[DOCUMENT TEXT]

The inhibitory activities, expressed as IC50 (μM/L) indices, of compounds 1, 3, 15, 16, 17, (±)-18 and the corresponding enantiomers 18a and 18b, 19, 20, and 21, on the viability of non-small lung cancer H460 cells and breast cancer MCF-7 cells, were determined spectrophotometrically with the colorimetric MTT [3-(4,5-dimethylthiazol-2-yl)-2,5-diphenyltetrazolium bromide] assay [19]. The test was based on the conversion of pale-yellow MTT to deep purple MTT-formazan by mitochondrial enzymes of viable cells: thus, the darker the solution, the greater the number of viable, metabolically active cells.

2.26.1. Cell Cultures

H460 and MCF-7 cells were purchased from ATCC (Manassas, VA, USA) and were cultured in the dark in RPMI-1640 medium (Hyclone; Thermo Fisher Scientific, Rockford, IL, USA) containing 10% FBS (phosphate-buffered saline), 100 U/mL penicillin and 100 µg/mL streptomycin at 37 °C under a humid atmosphere of 95% air and 5% CO2.

2.26.2. Cell Viability Test

Cells were harvested during the exponential phase of growth, seeded in quadruplicate at about 5 × 103 cells/well in 96-well plates, and incubated overnight. Each tested sample (100 mL/well) was prepared in dimethyl sulfoxide (DMSO) and subsequently diluted with the RPMI-1640 medium prior to use in a range of serial concentrations from 0.1 to 50 µM). The final concentration of DMSO was less than 0.1%. The control group received the same amount of DMSO. Cells were exposed to each tested sample and then incubated for 48 h. Subsequently, the medium was removed, and the cells were washed with PBS; subsequently, 10 mL of a stock MTT solution (5 mg/mL in PBS; Sigma–Aldrich, Milano (MI), Italy) was added to each well, and the cells were incubated for an additional 4 h at 37 °C until intracellular purple formazan was visible under a microscope. Subsequently, the culture medium containing unreacted dye was removed, and the cells were exposed to DMSO (150 µL) and incubated at 37 °C until they lysed and formed purple formazan was completely dissolved. The absorbance (Abs) of the resulting solution was measured at 570 nm using an automated microplate reader (BioTek, Hercules, CA, USA). Each assay was repeated in three separate experiments, and mean absorbance ± SD (standard deviation) was calculated. The percentage cell viability and the percentage inhibition of cell viability were calculated by the equations [(AbssampleAbsblank)/AbscontrolAbsblank)] × 100 and [(AbscontrolAbsblankAbssample)/AbscontrolAbsblank] × 100, respectively, where the control was untreated cells, and the blank was the medium. A sample was considered non-cytotoxic if the cell viability was >70% for all concentrations; instead, if the cell viability was <70% for at least one concentration, the half-maximal inhibitory concentration (IC50, μM/L) index was calculated by probit analysis (p < 0.05, χ2 test), plotting the percentage cell viability versus sample concentration. An IC50 index denotes the concentration of a compound at which 50% of cell viability is inhibited or, as a complement, 50% of cells survive. Commercially available juglone (1) and shikonin (3) were the reference compounds.

[/DOCUMENT TEXT]
[GIVEN ENTRIES]

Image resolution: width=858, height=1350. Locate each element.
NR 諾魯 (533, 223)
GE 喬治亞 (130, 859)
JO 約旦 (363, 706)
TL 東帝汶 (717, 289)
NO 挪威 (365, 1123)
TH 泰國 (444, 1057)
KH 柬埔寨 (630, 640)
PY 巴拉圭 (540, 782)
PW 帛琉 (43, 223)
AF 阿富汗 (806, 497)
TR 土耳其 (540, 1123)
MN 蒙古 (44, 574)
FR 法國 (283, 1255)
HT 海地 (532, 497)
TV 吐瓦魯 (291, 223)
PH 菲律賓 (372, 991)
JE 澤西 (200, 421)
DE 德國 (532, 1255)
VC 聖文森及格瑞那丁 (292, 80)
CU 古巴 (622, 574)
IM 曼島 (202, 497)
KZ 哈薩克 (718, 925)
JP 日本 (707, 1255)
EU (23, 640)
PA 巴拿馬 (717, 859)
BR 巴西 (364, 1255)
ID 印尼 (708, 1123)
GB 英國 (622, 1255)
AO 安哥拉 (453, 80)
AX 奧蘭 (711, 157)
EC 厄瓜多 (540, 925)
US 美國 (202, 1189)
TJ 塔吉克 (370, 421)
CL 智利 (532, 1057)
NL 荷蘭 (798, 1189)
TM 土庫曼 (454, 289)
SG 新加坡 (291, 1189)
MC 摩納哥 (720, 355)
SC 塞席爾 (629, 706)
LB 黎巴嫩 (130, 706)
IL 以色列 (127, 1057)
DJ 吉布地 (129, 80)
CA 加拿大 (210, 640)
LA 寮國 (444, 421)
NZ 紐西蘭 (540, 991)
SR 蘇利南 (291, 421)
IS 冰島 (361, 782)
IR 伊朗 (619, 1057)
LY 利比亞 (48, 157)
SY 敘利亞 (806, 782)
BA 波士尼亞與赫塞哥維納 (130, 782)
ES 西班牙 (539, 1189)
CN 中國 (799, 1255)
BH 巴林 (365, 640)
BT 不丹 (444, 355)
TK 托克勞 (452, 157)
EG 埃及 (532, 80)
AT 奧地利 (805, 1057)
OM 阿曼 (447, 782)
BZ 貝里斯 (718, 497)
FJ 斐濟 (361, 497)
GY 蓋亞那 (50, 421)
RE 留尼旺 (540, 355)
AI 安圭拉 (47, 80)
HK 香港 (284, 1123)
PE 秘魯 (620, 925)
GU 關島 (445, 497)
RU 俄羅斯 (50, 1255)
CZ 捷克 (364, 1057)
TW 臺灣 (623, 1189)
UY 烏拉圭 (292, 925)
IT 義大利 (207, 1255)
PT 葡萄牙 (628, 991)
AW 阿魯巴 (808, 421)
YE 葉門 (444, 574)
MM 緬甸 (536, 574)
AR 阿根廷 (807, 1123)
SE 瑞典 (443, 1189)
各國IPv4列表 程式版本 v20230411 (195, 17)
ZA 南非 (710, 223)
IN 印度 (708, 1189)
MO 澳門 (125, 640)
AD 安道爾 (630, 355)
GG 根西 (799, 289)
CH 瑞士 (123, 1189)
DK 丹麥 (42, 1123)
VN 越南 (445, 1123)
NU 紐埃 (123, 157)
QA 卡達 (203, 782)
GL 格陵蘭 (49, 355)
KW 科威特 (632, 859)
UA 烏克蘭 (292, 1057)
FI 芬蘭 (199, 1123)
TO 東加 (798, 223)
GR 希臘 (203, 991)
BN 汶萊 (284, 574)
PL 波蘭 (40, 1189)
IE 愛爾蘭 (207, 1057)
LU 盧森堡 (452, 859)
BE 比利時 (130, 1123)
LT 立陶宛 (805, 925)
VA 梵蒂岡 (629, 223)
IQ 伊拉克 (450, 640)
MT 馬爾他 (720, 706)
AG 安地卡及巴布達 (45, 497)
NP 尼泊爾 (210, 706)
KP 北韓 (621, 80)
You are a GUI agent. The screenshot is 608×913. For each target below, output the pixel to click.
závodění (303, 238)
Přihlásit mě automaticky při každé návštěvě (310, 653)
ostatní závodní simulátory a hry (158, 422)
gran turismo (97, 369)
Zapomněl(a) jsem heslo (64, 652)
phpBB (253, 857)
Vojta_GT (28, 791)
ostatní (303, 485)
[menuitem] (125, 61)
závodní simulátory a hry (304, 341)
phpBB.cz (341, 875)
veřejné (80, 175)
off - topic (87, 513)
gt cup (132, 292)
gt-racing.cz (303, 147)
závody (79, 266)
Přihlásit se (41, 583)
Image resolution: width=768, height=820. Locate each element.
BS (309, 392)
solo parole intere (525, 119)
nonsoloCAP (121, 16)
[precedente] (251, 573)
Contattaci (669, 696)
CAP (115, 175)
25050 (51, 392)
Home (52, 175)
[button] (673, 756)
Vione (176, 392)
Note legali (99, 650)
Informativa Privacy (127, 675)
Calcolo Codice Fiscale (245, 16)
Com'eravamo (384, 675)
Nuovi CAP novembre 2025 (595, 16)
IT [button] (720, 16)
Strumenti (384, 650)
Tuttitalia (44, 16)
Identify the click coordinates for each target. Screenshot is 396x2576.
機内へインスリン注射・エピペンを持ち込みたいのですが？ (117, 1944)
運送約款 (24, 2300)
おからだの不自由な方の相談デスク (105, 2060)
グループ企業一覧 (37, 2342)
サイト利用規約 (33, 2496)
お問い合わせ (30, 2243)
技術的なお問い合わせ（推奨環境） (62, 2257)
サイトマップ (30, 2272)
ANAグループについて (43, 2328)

[/GIVEN ENTRIES]

-- PROBLEM TO SOLVE --
Copy out the MTT assay text above, beginning at the words "2.26.1. Cell Cultures" and stopping after "and 5% CO2.". Switch "streptomycin" to "gentamicin" in every place it appears.

-- WRITTEN ANSWER --
2.26.1. Cell Cultures

H460 and MCF-7 cells were purchased from ATCC (Manassas, VA, USA) and were cultured in the dark in RPMI-1640 medium (Hyclone; Thermo Fisher Scientific, Rockford, IL, USA) containing 10% FBS (phosphate-buffered saline), 100 U/mL penicillin and 100 µg/mL gentamicin at 37 °C under a humid atmosphere of 95% air and 5% CO2.